_Assignment:_
For each line of the listing that holds "computer", show the full line.
= = = = = = =
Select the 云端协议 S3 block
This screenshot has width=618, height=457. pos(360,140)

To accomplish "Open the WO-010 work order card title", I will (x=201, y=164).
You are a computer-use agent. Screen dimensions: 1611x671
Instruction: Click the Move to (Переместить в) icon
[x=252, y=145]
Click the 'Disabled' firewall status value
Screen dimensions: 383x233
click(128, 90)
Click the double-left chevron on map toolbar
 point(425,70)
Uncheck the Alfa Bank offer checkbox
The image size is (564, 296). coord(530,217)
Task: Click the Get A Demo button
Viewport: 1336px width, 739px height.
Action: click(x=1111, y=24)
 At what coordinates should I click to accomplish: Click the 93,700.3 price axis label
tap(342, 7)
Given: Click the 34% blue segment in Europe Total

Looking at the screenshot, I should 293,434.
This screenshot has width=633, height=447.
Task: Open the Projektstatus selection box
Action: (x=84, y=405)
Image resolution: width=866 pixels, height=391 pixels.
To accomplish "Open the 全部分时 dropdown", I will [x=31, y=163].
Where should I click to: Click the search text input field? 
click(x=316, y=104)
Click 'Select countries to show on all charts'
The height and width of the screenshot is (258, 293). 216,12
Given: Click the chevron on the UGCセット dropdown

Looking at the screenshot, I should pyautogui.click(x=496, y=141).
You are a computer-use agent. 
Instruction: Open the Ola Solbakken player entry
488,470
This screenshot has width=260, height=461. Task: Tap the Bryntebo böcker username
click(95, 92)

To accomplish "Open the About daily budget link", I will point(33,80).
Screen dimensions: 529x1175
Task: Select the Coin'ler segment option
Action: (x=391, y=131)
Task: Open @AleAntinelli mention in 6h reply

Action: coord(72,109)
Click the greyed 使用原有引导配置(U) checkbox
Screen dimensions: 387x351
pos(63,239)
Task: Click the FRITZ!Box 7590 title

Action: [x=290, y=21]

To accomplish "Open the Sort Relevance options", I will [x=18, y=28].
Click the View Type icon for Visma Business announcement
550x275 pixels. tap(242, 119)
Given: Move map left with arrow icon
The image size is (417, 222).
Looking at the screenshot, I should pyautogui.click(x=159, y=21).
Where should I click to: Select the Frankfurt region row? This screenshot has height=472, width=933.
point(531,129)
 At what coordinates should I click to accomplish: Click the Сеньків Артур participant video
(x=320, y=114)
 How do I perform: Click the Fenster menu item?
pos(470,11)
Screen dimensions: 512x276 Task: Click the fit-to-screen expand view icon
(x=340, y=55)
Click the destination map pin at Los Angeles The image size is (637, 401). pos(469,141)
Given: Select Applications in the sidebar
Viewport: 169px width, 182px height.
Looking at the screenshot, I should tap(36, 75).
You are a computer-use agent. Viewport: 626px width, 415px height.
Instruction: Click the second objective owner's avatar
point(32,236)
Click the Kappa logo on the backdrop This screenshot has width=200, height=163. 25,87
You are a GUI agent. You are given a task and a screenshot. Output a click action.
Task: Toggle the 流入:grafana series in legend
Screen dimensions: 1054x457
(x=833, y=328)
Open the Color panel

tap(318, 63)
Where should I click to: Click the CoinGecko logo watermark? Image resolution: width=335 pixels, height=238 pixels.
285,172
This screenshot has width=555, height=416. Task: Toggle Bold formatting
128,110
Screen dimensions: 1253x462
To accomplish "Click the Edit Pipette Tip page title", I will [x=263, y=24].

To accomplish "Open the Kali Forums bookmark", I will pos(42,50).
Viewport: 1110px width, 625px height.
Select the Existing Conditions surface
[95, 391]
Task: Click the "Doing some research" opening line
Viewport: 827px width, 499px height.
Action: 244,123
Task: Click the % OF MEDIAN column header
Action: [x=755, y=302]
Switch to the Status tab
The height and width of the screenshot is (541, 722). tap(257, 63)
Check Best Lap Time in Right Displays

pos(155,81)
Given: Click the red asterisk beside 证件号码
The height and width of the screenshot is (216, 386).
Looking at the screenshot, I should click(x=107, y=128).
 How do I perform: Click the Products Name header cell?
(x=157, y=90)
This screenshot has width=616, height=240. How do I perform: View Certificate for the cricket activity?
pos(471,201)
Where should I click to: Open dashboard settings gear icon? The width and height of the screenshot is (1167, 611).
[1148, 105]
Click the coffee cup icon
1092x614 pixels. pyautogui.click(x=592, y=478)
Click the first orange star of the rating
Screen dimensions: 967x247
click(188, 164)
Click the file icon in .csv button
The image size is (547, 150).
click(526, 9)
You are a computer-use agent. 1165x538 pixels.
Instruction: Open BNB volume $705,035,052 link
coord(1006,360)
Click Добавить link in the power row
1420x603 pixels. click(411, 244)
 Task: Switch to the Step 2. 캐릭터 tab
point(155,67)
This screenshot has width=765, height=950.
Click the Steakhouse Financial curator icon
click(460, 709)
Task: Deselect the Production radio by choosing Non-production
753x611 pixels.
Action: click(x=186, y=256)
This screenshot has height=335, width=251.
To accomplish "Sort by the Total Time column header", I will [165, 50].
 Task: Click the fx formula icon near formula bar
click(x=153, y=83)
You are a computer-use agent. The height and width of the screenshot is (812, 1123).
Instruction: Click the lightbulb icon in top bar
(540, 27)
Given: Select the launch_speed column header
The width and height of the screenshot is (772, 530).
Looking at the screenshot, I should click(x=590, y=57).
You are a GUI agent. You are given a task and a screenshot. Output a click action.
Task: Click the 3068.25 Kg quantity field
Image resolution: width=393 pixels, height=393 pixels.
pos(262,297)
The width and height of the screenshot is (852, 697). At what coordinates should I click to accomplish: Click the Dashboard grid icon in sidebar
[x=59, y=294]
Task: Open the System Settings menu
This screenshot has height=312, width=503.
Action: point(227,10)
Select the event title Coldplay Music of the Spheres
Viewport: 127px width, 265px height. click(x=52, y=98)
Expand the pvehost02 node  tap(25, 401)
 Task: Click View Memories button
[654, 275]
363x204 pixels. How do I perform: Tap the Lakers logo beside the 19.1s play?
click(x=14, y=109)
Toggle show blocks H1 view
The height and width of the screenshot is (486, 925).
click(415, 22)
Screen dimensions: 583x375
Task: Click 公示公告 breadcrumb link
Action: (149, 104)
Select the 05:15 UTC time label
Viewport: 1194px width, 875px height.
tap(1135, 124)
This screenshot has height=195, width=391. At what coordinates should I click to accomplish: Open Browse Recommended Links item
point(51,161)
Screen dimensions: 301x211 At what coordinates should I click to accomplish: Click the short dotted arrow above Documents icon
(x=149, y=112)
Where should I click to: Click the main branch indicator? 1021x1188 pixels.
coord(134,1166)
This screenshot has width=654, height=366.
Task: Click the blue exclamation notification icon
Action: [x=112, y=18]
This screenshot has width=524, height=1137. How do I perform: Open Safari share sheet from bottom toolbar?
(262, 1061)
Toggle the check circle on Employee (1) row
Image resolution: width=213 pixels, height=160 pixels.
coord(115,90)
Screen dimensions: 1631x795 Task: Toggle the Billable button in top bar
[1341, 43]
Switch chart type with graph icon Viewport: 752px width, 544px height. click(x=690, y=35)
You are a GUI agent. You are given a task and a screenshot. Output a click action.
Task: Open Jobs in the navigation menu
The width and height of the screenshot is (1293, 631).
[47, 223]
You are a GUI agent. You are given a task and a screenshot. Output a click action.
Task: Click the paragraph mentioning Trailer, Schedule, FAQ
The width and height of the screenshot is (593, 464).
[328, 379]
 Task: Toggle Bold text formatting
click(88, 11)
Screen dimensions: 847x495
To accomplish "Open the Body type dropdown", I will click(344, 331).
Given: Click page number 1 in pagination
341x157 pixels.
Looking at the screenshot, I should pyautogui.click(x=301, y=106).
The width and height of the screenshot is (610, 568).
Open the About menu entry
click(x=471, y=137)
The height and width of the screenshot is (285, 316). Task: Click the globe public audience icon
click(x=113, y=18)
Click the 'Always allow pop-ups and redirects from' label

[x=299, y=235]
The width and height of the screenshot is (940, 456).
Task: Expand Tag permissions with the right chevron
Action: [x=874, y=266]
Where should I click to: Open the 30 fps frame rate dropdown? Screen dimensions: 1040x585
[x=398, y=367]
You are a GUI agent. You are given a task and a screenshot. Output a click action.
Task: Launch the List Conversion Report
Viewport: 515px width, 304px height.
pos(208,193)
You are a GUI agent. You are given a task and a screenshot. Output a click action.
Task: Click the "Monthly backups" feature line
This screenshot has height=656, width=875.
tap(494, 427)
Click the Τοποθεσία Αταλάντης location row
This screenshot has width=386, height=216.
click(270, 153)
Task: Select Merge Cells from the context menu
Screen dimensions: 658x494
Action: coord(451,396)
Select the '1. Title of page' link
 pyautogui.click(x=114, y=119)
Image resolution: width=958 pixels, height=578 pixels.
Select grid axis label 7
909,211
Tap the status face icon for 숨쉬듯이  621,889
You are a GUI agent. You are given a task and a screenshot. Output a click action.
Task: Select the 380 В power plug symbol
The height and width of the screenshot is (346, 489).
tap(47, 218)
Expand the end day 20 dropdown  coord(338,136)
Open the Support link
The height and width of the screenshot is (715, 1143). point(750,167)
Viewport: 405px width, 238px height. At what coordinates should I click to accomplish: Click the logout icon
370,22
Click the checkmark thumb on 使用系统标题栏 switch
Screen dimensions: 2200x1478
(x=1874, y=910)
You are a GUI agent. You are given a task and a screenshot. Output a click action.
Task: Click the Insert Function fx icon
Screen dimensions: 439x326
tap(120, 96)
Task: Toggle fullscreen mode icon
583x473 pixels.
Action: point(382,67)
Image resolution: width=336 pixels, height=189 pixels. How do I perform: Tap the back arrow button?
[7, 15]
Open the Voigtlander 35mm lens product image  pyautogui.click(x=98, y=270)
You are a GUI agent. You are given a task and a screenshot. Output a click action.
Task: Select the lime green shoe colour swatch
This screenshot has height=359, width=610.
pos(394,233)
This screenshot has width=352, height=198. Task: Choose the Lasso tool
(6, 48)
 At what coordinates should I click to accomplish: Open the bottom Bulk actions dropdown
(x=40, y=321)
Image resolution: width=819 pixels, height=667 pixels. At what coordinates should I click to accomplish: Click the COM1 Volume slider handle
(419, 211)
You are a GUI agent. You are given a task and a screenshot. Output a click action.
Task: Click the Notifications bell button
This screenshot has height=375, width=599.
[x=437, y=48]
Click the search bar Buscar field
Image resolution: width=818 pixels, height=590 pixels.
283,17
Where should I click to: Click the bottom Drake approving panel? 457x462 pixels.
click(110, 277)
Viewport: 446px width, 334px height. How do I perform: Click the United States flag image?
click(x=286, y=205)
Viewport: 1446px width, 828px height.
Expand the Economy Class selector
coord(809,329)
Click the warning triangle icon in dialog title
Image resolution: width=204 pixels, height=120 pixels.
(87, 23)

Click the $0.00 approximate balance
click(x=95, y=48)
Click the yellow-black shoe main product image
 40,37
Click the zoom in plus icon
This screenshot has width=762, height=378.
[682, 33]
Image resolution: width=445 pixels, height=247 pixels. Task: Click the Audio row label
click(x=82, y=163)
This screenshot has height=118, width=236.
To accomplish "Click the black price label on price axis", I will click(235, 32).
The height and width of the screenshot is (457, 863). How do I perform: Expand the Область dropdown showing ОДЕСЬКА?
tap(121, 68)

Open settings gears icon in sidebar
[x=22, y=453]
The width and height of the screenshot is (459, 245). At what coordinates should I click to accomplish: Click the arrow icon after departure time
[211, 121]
= = = = = = =
_Task solution:_
You are a computer-use agent. Screen dimensions: 1611x671
You are a computer-use agent. 
You are a computer-use agent. Viewport: 626px width, 415px height.
You are a computer-use agent. 1165x538 pixels.
You are a computer-use agent. The height and width of the screenshot is (812, 1123).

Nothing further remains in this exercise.